Reviewer Comments (if any, and for reference):

Reviewer's Responses to Questions

Part I - Summary

Please use this section to discuss strengths/weaknesses of study, novelty/significance, general execution and scholarship.

Reviewer #1: Fibriansah et al. use a series of complementary approaches to determine where the antibody 1C19 binds to the dengue E protein. They use two strains of DENV1 and two strains of DENV2 for their studies since these viruses bind to the antibody differently at 37C. The authors compare and contrast the results from each method. The work provides a basis for designing antibodies that can be used as therapeutics during dengue infection.

Reviewer #2: Human MAb 1C19 was isolated previously from a secondary dengue patient. This antibody binds to an epitope that is conserved between serotypes. Moreover, the antibody cross neutralizes serotypes 1-3 in cell culture. In this manuscript, Fibriansah et al map the binding site of 1C19 on dengue type 1 and 2 using deuterium exchange spectroscopy and cryo EM. The results demonstrate that the antibody binds a complex cryptic epitope on domain II of E protein. The exposure of the epitope was dependent on temperature, the morphology of the virus and the serotype. The strengths of the paper are the excellent and complementary approaches used to map the epitope and the design of studies to link viral envelope dynamics to antibody binding.

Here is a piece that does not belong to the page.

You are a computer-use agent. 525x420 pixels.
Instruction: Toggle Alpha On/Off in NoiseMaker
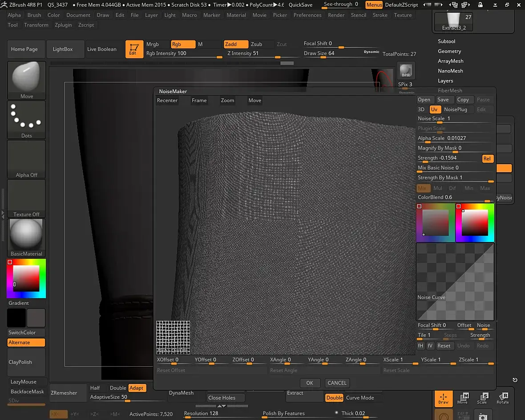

The main weakness of the paper is a superficial discussion of how this antibody might be used as a therapeutic antibody. The studies reported here as well as previous work with this antibody strongly argue against any useful role for this (and related antibodies) in protection as discussed below.

Reviewer #3: This work characterizes the neutralizing human mAb 1C19 for four strains belonging to two dengue serotypes, DENV1 and DENV2. The authors mapped the 1C19 epitope to the DENV E protein domain II using hydrogen-deuterium exchange mass spectrometry, cryoEM, and molecular dynamics. The 1C19 binds to DENV1 E protein with higher affinity compared to that of DENV2, and displays strong neutralizing activities for all DENV1 strains regardless of their morphologies, suggesting the tighter binding of 1C19 can outcompete the E-E interactions. This study is well-executed and provides structural and mechanistic insights into the neutralization of DENV by a human mAb.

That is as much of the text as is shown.